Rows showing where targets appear
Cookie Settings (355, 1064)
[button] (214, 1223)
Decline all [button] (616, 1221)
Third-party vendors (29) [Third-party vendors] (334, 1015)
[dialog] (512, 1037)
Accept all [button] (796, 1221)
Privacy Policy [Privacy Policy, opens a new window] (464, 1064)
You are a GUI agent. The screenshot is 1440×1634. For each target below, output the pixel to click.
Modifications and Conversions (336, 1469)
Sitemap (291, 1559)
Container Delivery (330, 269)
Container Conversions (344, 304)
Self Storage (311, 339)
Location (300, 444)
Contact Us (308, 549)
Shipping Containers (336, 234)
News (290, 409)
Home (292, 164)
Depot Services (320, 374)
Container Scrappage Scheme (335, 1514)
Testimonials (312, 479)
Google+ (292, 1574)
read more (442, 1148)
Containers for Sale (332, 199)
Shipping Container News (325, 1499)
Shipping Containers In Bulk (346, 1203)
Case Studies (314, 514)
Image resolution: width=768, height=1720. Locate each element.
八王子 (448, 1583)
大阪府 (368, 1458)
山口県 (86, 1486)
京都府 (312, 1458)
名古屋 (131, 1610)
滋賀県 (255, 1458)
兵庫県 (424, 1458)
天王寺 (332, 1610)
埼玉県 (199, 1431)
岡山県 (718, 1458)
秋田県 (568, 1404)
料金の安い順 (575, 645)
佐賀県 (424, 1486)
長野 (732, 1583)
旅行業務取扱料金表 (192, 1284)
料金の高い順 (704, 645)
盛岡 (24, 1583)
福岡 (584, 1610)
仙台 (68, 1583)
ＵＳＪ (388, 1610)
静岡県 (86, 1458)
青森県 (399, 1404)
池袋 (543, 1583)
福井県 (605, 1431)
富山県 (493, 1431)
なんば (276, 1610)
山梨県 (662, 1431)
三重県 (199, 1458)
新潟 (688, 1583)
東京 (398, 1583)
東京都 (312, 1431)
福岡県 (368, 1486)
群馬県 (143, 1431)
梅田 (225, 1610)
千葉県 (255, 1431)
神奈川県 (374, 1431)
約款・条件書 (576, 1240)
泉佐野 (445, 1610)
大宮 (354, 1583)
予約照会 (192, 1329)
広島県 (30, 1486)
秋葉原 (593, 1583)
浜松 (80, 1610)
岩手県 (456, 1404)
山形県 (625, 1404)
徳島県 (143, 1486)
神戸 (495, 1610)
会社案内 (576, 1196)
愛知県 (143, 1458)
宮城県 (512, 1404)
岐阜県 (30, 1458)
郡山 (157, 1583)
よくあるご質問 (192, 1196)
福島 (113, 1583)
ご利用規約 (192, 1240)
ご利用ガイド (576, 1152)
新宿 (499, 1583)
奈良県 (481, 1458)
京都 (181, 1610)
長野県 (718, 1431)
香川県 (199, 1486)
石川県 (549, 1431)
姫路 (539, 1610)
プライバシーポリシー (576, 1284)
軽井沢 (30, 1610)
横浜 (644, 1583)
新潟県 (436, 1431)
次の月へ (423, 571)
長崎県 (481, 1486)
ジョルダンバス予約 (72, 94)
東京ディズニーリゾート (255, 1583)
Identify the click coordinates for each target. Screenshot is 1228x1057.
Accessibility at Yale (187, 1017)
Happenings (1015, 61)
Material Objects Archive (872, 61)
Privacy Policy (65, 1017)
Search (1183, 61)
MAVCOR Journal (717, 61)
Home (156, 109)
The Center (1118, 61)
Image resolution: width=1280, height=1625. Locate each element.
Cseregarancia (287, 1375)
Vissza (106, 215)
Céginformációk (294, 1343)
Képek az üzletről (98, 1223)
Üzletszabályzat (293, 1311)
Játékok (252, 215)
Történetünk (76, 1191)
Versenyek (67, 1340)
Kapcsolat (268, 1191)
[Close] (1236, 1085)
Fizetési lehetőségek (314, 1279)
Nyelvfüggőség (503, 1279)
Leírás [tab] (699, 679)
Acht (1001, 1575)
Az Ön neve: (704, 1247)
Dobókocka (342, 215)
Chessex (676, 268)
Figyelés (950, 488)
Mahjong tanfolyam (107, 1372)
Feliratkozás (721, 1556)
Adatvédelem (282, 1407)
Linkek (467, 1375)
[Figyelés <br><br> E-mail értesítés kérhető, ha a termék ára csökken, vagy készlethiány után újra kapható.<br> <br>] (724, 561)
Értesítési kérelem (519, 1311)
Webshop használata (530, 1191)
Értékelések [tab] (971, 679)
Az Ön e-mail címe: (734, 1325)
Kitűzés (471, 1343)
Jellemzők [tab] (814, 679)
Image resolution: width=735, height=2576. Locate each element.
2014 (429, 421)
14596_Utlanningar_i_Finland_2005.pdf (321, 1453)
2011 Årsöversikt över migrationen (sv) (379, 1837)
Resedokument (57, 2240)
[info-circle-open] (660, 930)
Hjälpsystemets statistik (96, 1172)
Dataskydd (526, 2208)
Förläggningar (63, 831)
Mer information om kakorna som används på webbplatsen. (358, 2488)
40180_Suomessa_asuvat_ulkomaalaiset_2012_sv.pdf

SHORT PROBLEM:
Rewrite the entire listing above, swapping "Decline all" for "Reject all" wherever it occurs and leaving every other line and character unchanged.

SOLVED EXERCISE:
Cookie Settings (355, 1064)
[button] (214, 1223)
Reject all [button] (616, 1221)
Third-party vendors (29) [Third-party vendors] (334, 1015)
[dialog] (512, 1037)
Accept all [button] (796, 1221)
Privacy Policy [Privacy Policy, opens a new window] (464, 1064)
You are a GUI agent. The screenshot is 1440×1634. For each target below, output the pixel to click.
Modifications and Conversions (336, 1469)
Sitemap (291, 1559)
Container Delivery (330, 269)
Container Conversions (344, 304)
Self Storage (311, 339)
Location (300, 444)
Contact Us (308, 549)
Shipping Containers (336, 234)
News (290, 409)
Home (292, 164)
Depot Services (320, 374)
Container Scrappage Scheme (335, 1514)
Testimonials (312, 479)
Google+ (292, 1574)
read more (442, 1148)
Containers for Sale (332, 199)
Shipping Container News (325, 1499)
Shipping Containers In Bulk (346, 1203)
Case Studies (314, 514)
Image resolution: width=768, height=1720. Locate each element.
八王子 (448, 1583)
大阪府 (368, 1458)
山口県 (86, 1486)
京都府 (312, 1458)
名古屋 (131, 1610)
滋賀県 (255, 1458)
兵庫県 (424, 1458)
天王寺 (332, 1610)
埼玉県 (199, 1431)
岡山県 (718, 1458)
秋田県 (568, 1404)
料金の安い順 (575, 645)
佐賀県 (424, 1486)
長野 (732, 1583)
旅行業務取扱料金表 (192, 1284)
料金の高い順 (704, 645)
盛岡 (24, 1583)
福岡 (584, 1610)
仙台 (68, 1583)
ＵＳＪ (388, 1610)
静岡県 (86, 1458)
青森県 (399, 1404)
池袋 (543, 1583)
福井県 (605, 1431)
富山県 (493, 1431)
なんば (276, 1610)
山梨県 (662, 1431)
三重県 (199, 1458)
新潟 (688, 1583)
東京 (398, 1583)
東京都 (312, 1431)
福岡県 (368, 1486)
群馬県 (143, 1431)
梅田 (225, 1610)
千葉県 (255, 1431)
神奈川県 (374, 1431)
約款・条件書 (576, 1240)
泉佐野 (445, 1610)
大宮 (354, 1583)
予約照会 (192, 1329)
広島県 (30, 1486)
秋葉原 (593, 1583)
浜松 (80, 1610)
岩手県 (456, 1404)
山形県 (625, 1404)
徳島県 (143, 1486)
神戸 (495, 1610)
会社案内 (576, 1196)
愛知県 (143, 1458)
宮城県 (512, 1404)
岐阜県 (30, 1458)
郡山 (157, 1583)
よくあるご質問 (192, 1196)
福島 (113, 1583)
ご利用規約 (192, 1240)
ご利用ガイド (576, 1152)
新宿 (499, 1583)
奈良県 (481, 1458)
京都 (181, 1610)
長野県 (718, 1431)
香川県 (199, 1486)
石川県 (549, 1431)
姫路 (539, 1610)
プライバシーポリシー (576, 1284)
軽井沢 (30, 1610)
横浜 (644, 1583)
新潟県 (436, 1431)
次の月へ (423, 571)
長崎県 (481, 1486)
ジョルダンバス予約 (72, 94)
東京ディズニーリゾート (255, 1583)
Identify the click coordinates for each target. Screenshot is 1228x1057.
Accessibility at Yale (187, 1017)
Happenings (1015, 61)
Material Objects Archive (872, 61)
Privacy Policy (65, 1017)
Search (1183, 61)
MAVCOR Journal (717, 61)
Home (156, 109)
The Center (1118, 61)
Image resolution: width=1280, height=1625. Locate each element.
Cseregarancia (287, 1375)
Vissza (106, 215)
Céginformációk (294, 1343)
Képek az üzletről (98, 1223)
Üzletszabályzat (293, 1311)
Játékok (252, 215)
Történetünk (76, 1191)
Versenyek (67, 1340)
Kapcsolat (268, 1191)
[Close] (1236, 1085)
Fizetési lehetőségek (314, 1279)
Nyelvfüggőség (503, 1279)
Leírás [tab] (699, 679)
Acht (1001, 1575)
Az Ön neve: (704, 1247)
Dobókocka (342, 215)
Chessex (676, 268)
Figyelés (950, 488)
Mahjong tanfolyam (107, 1372)
Feliratkozás (721, 1556)
Adatvédelem (282, 1407)
Linkek (467, 1375)
[Figyelés <br><br> E-mail értesítés kérhető, ha a termék ára csökken, vagy készlethiány után újra kapható.<br> <br>] (724, 561)
Értesítési kérelem (519, 1311)
Webshop használata (530, 1191)
Értékelések [tab] (971, 679)
Az Ön e-mail címe: (734, 1325)
Kitűzés (471, 1343)
Jellemzők [tab] (814, 679)
Image resolution: width=735, height=2576. Locate each element.
2014 (429, 421)
14596_Utlanningar_i_Finland_2005.pdf (321, 1453)
2011 Årsöversikt över migrationen (sv) (379, 1837)
Resedokument (57, 2240)
[info-circle-open] (660, 930)
Hjälpsystemets statistik (96, 1172)
Dataskydd (526, 2208)
Förläggningar (63, 831)
Mer information om kakorna som används på webbplatsen. (358, 2488)
40180_Suomessa_asuvat_ulkomaalaiset_2012_sv.pdf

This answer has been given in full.